# Data to use

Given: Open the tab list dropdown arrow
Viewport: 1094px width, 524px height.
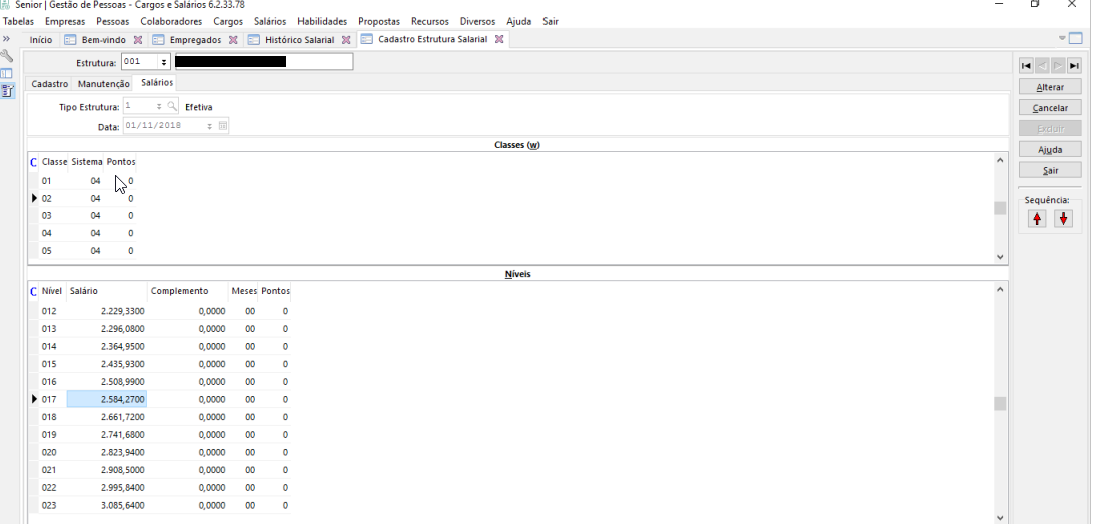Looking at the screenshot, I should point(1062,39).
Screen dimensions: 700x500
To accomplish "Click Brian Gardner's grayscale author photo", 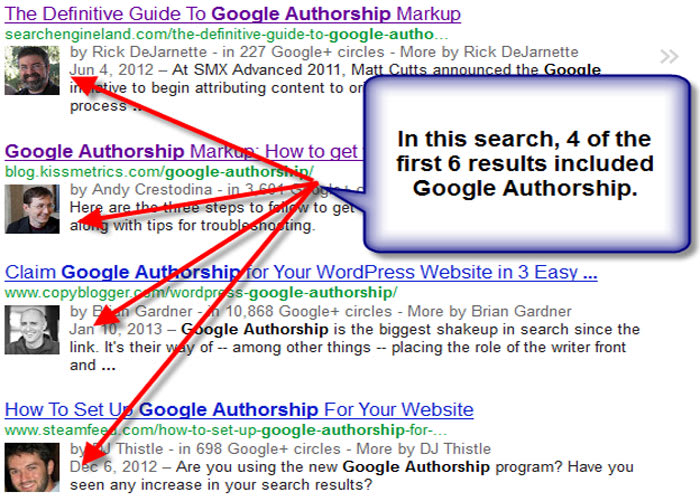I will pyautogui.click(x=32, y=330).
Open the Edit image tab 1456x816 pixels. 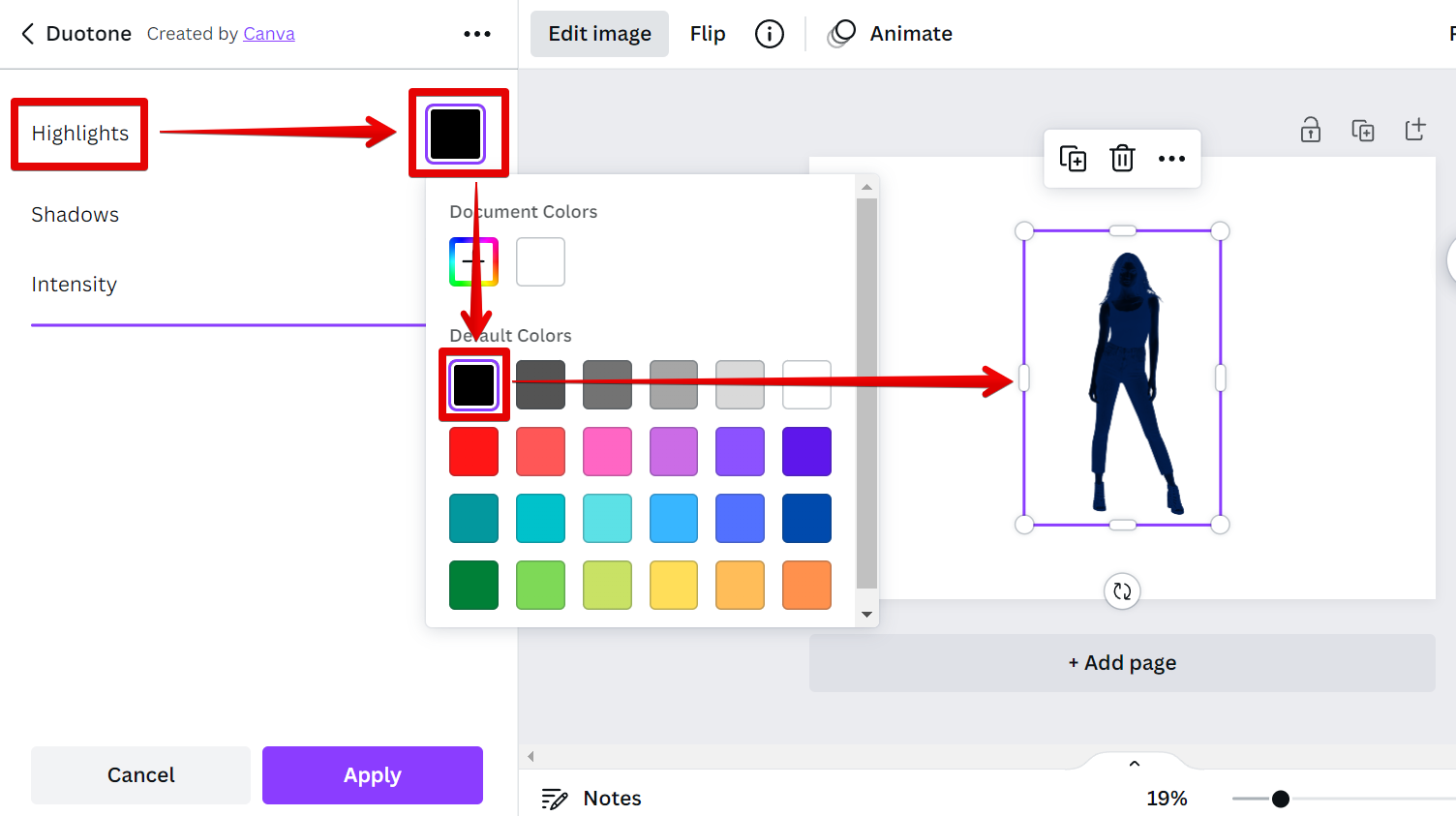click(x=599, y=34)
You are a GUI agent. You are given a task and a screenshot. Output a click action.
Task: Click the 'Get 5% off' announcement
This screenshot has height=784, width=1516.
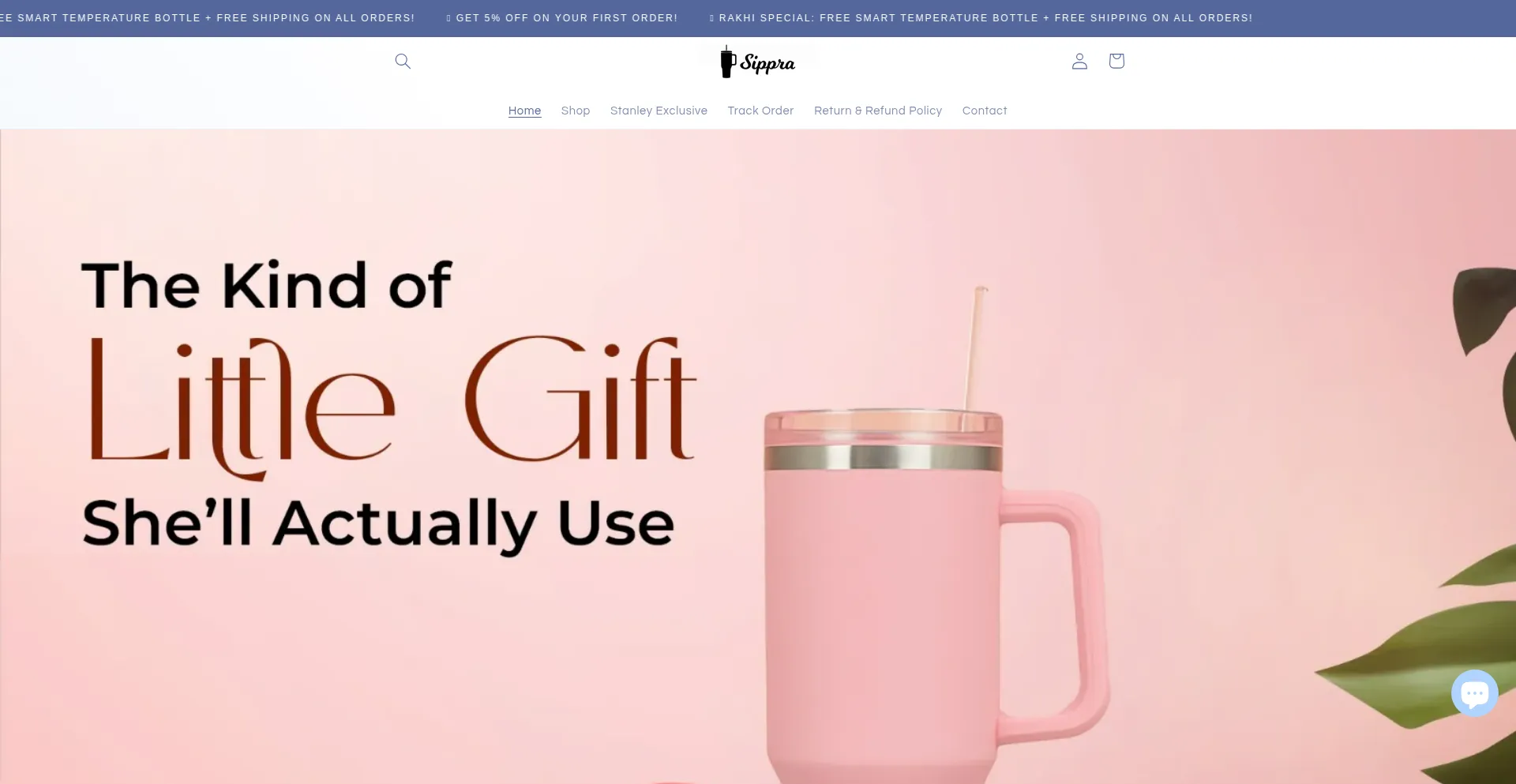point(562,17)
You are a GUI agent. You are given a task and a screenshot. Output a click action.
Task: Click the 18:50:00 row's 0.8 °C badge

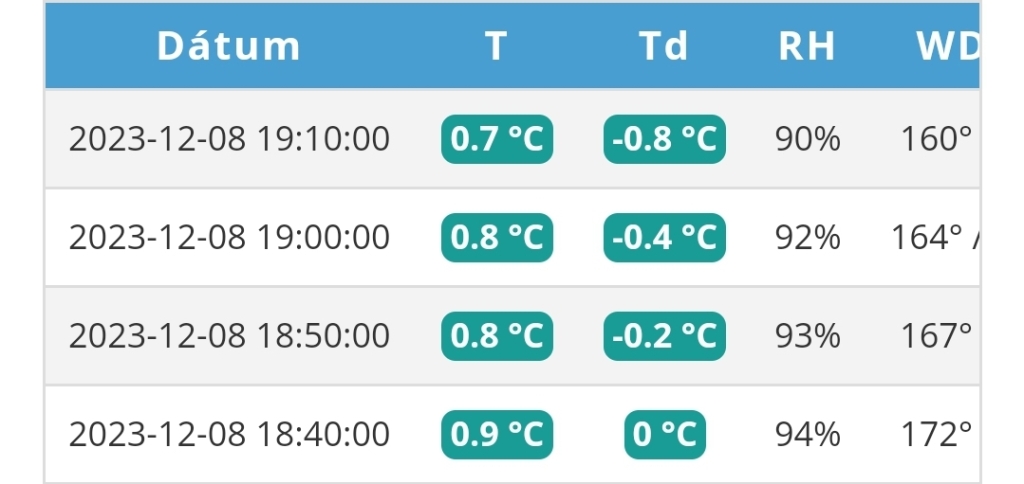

--

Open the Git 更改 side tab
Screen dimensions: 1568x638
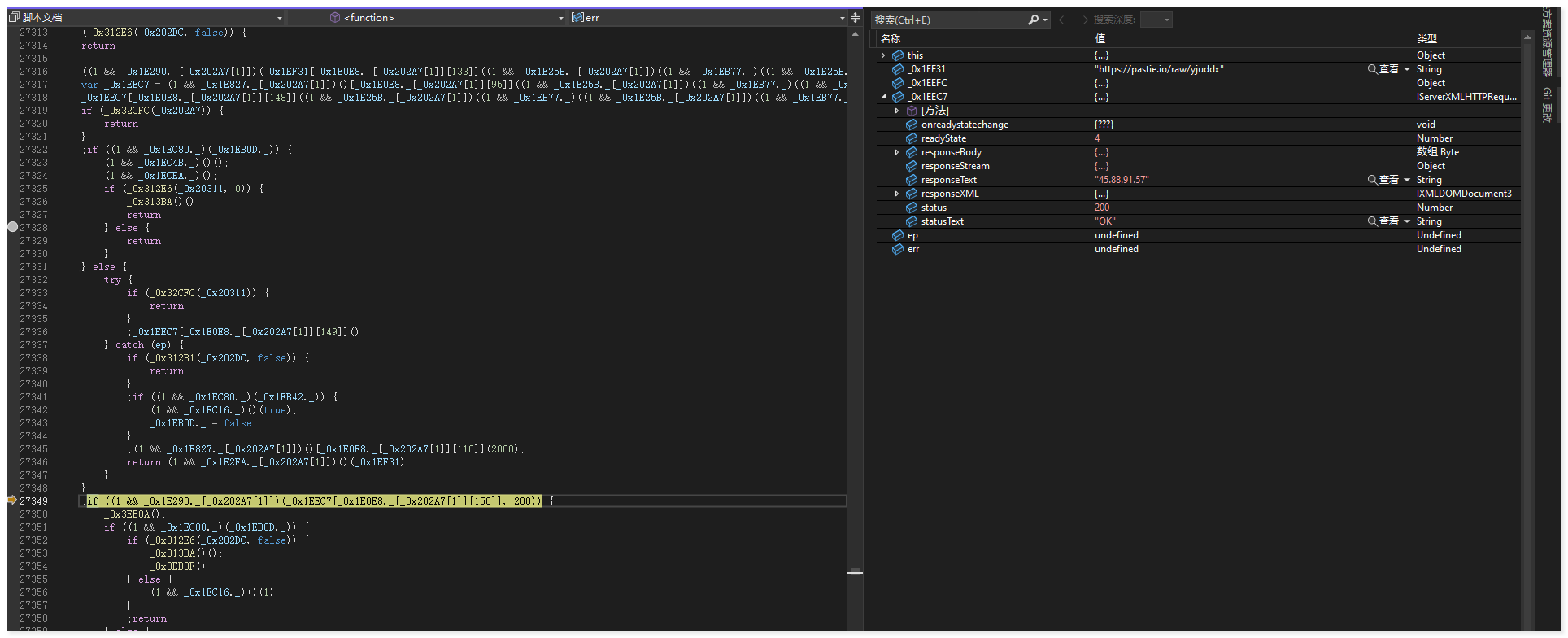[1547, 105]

# Required work
Exercise for the records above: copy only the lines from the one with "Task: Click the 'Get 5% off' announcement" to the one with "Task: Click the 18:50:00 row's 0.8 °C badge", both ends kept, and drop the pictures.

# Task output
Task: Click the 'Get 5% off' announcement
This screenshot has height=784, width=1516.
point(562,17)
You are a GUI agent. You are given a task and a screenshot. Output a click action.
Task: Click the 18:50:00 row's 0.8 °C badge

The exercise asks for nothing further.